BEGIN Article

OpinionPREMIUM

KEVIN ALLAN: Why Helen Zille won’t win Joburg

DA candidate is unlikely to triumph outright and the city’s future will be shaped by coalitions, deals and compromises

Helen Zille’s return to Johannesburg politics as the DA’s mayoral candidate has reignited debate about her legacy, her strategy and the city’s future.

She is one of SA’s most recognisable political figures, with the DA’s best-known governance record in Cape Town to her name. The problem is Johannesburg is not Cape Town. It is bigger, poorer, more indebted and more politically fragmented. Winning here outright would require not just carrying DA loyalists but also persuading vast numbers of undecided and disillusioned voters.

The city’s politics are now defined by fractured coalitions, volatile alliances and service delivery collapse. Against this backdrop Zille is unlikely to triumph outright, though she may still shape the outcome. 

Johannesburg’s political trajectory since 2006 has been dramatic. The ANC once commanded dominance, securing more than 60% of the vote in the mid-2000s. By 2021 it had collapsed to just 34%. Meanwhile, the DA grew steadily to its 2016 high of 38.4%, before tumbling back to 26% five years later.

END Article
BEGIN Listed entries

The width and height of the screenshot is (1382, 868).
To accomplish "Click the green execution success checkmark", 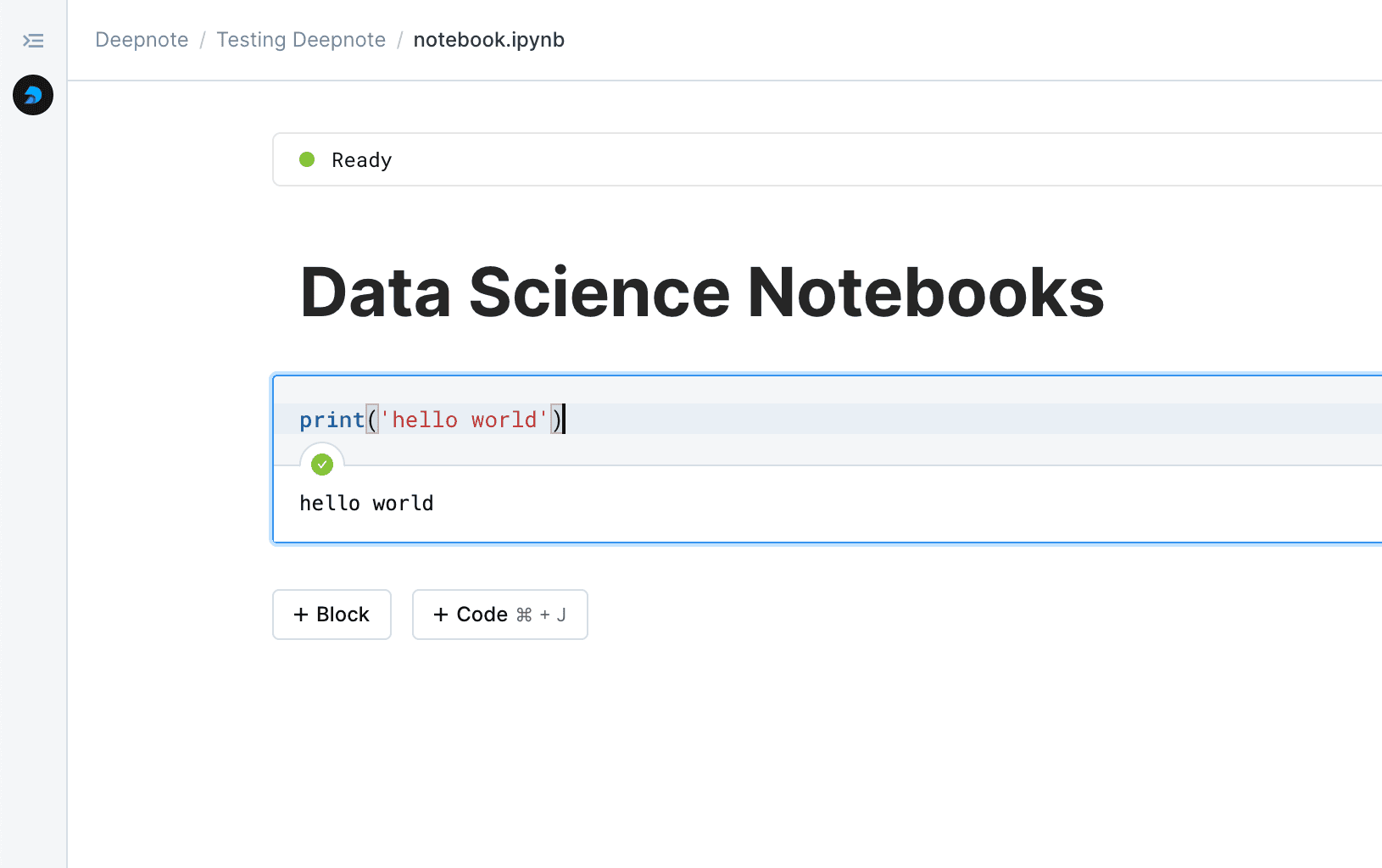I will pos(321,464).
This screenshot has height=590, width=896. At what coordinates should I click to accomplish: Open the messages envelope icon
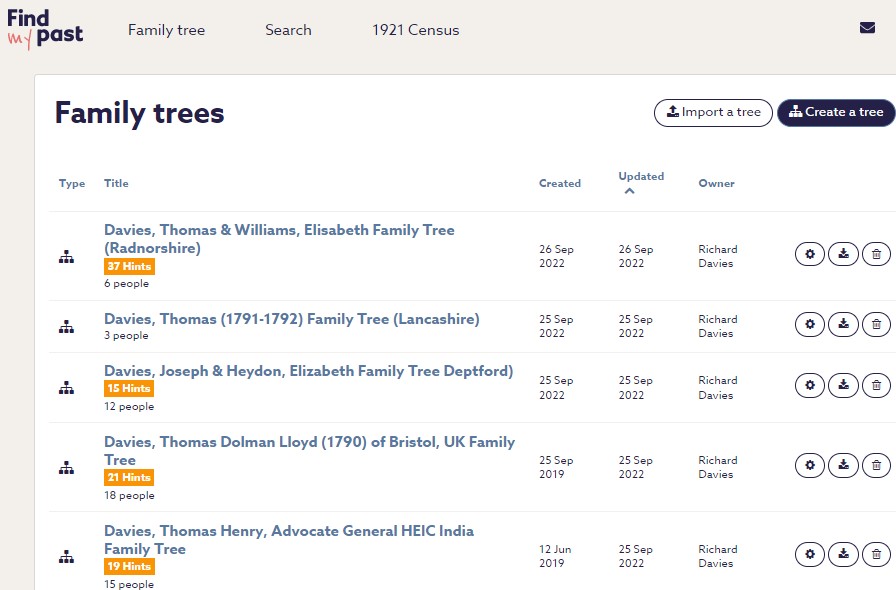click(x=867, y=28)
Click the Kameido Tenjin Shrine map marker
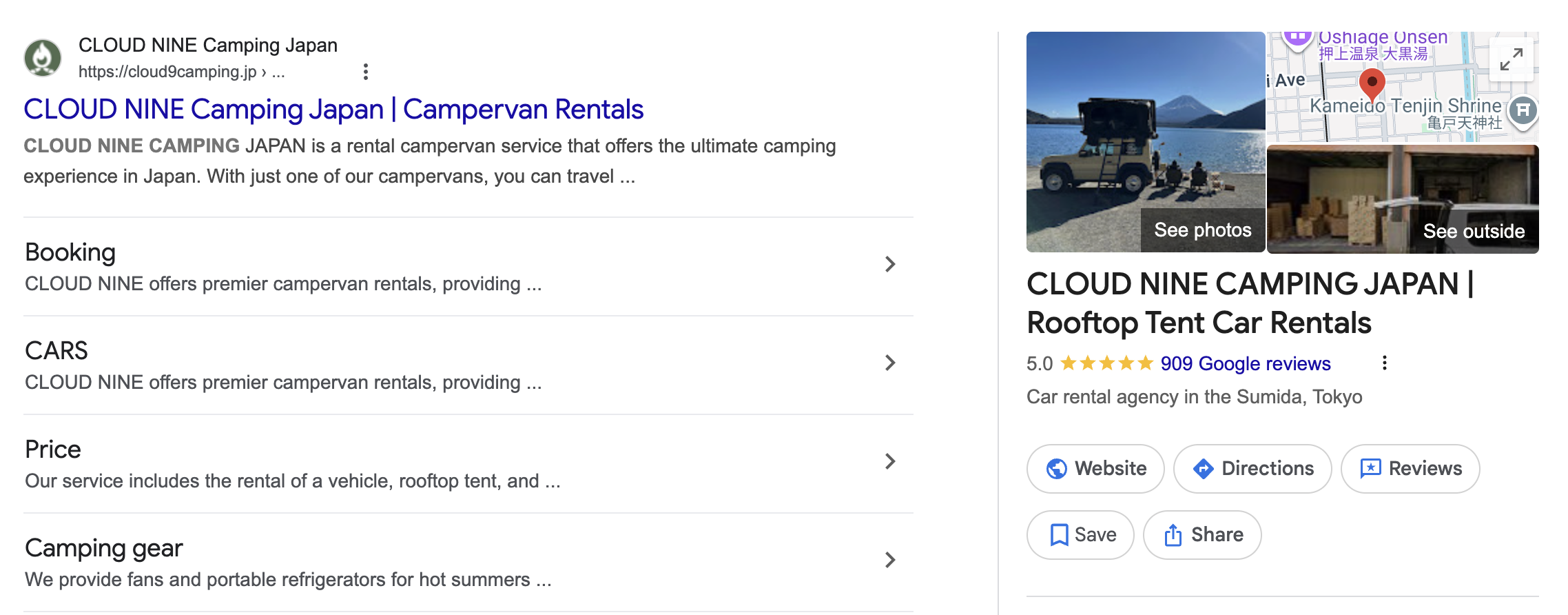Screen dimensions: 1568x615 [x=1523, y=110]
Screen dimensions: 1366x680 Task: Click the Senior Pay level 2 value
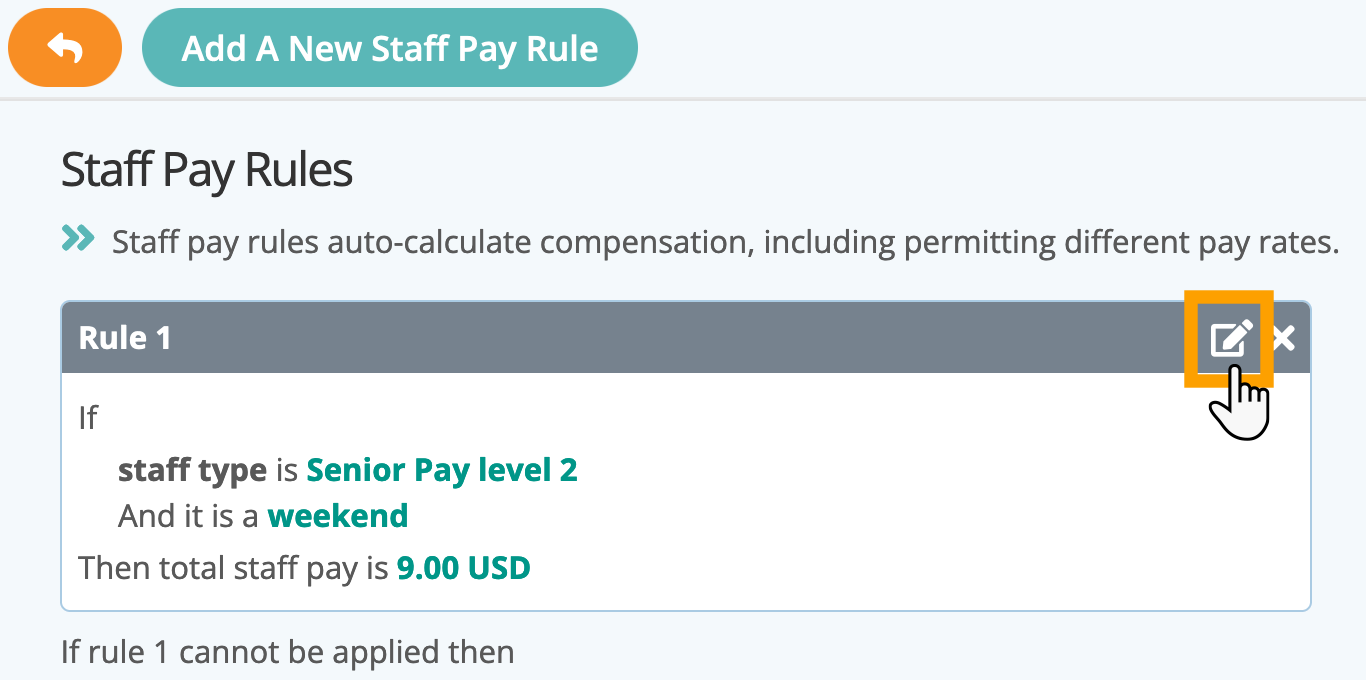(x=442, y=469)
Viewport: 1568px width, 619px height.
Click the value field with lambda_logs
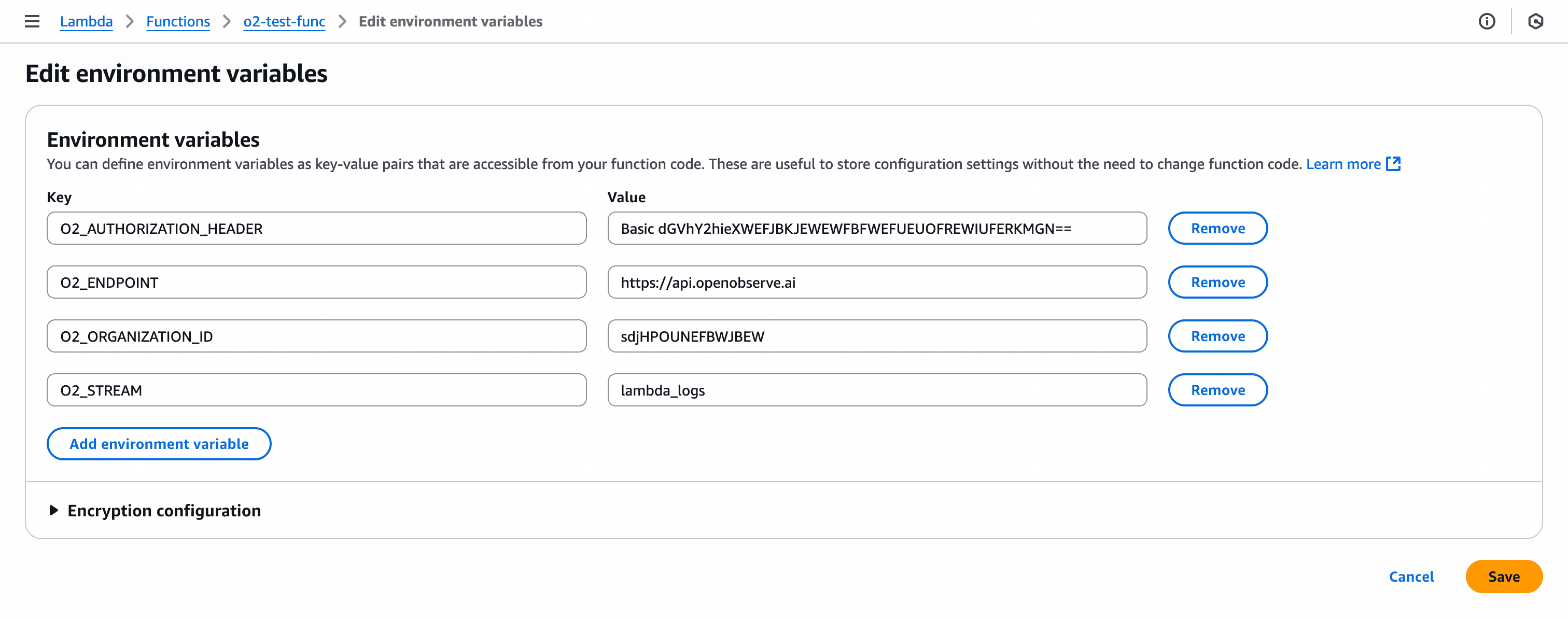[x=876, y=389]
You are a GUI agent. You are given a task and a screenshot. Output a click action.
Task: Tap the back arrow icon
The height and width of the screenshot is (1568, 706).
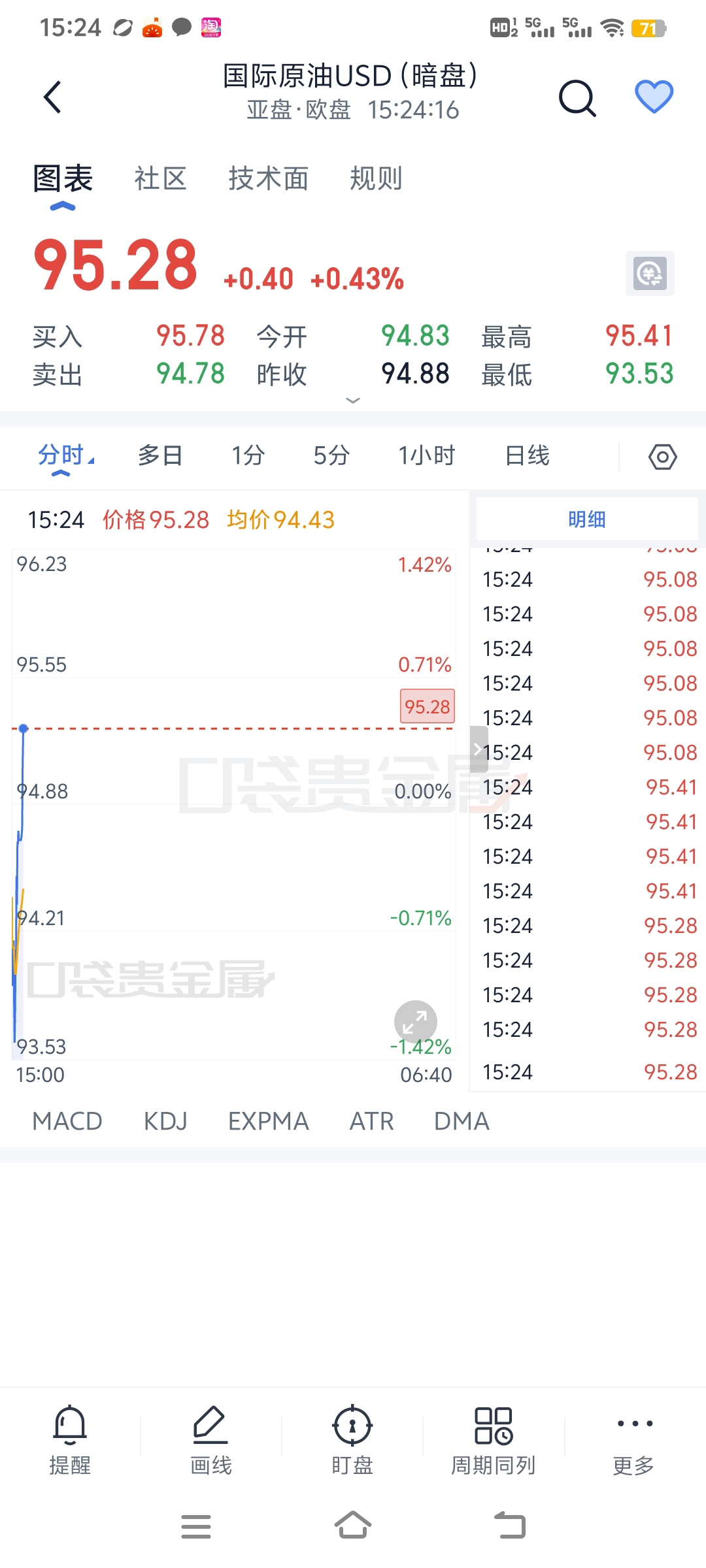pyautogui.click(x=52, y=97)
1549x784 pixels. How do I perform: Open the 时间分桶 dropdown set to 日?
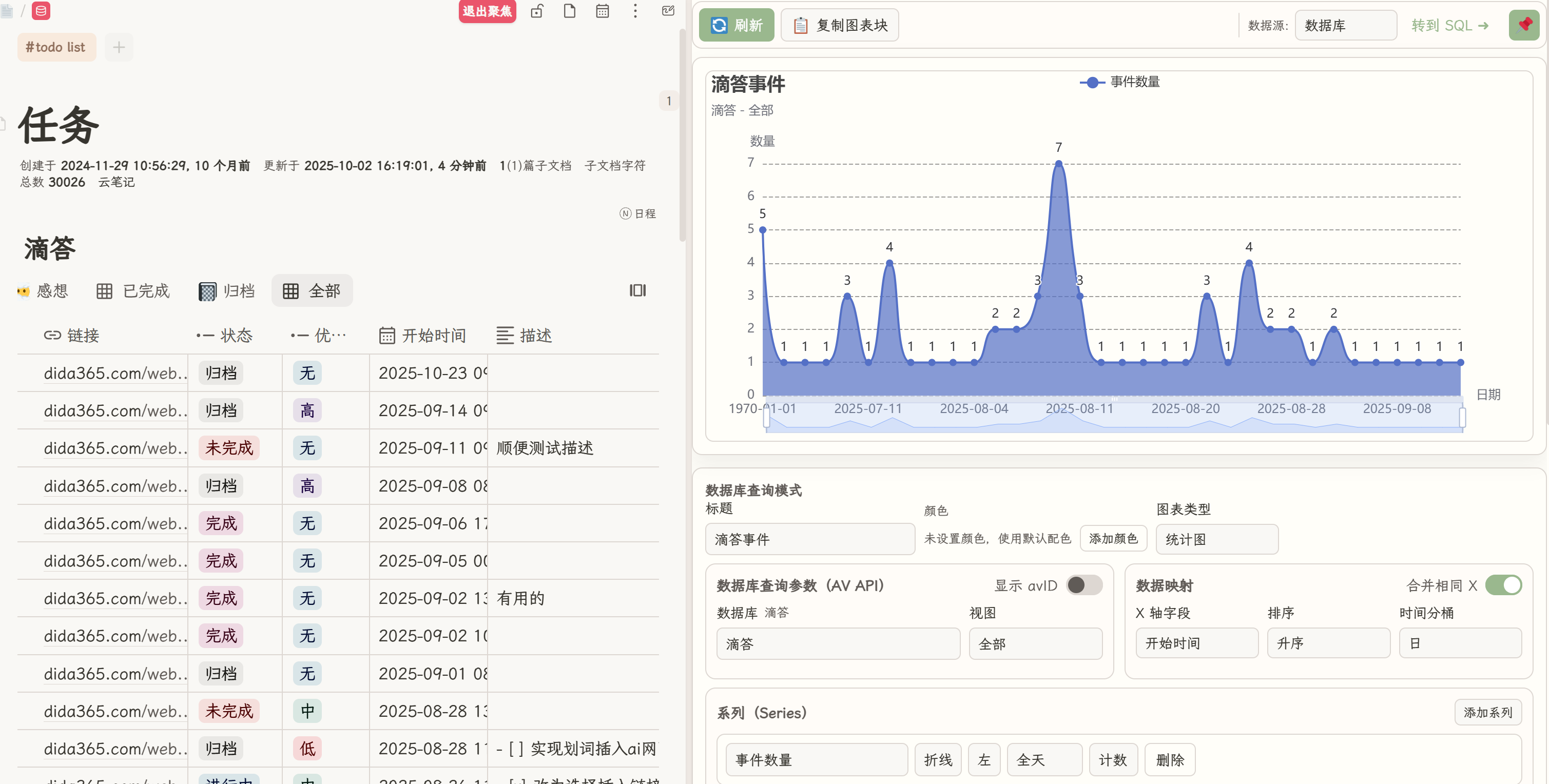[x=1459, y=643]
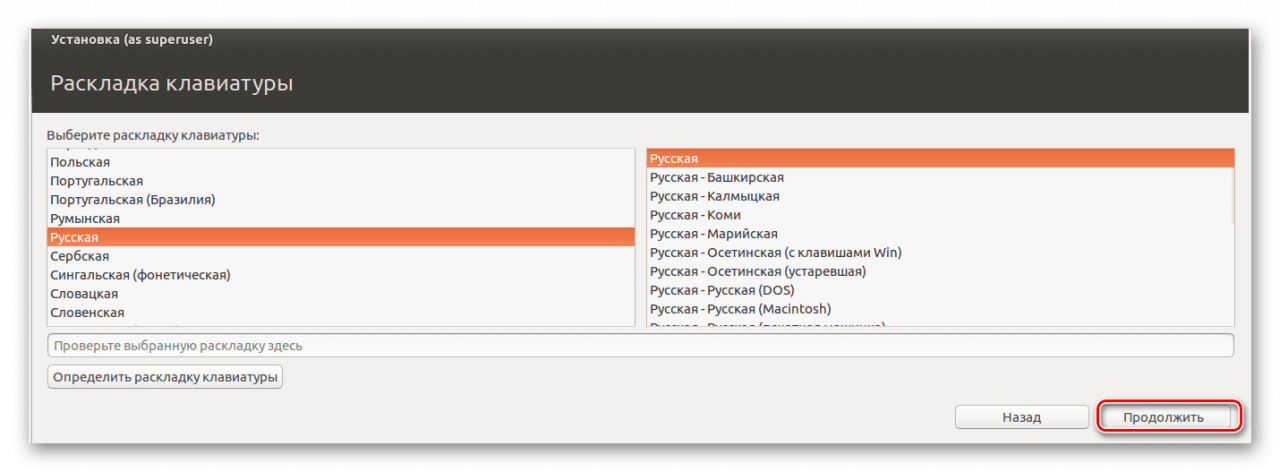Select Русская variant in the right list
This screenshot has height=472, width=1280.
point(674,158)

END Listed entries

> _Request 1_:
According to the article, what share of the vote did the ANC receive in Johannesburg in 2021?
> _Request 2_:
Reproduce everything in the article from "She is one of" down to "shape the outcome.".
The rows have no connection to the article.

> _Written answer 1_:
The ANC received 34% of the vote in 2021.

> _Written answer 2_:
She is one of SA’s most recognisable political figures, with the DA’s best-known governance record in Cape Town to her name. The problem is Johannesburg is not Cape Town. It is bigger, poorer, more indebted and more politically fragmented. Winning here outright would require not just carrying DA loyalists but also persuading vast numbers of undecided and disillusioned voters.

The city’s politics are now defined by fractured coalitions, volatile alliances and service delivery collapse. Against this backdrop Zille is unlikely to triumph outright, though she may still shape the outcome.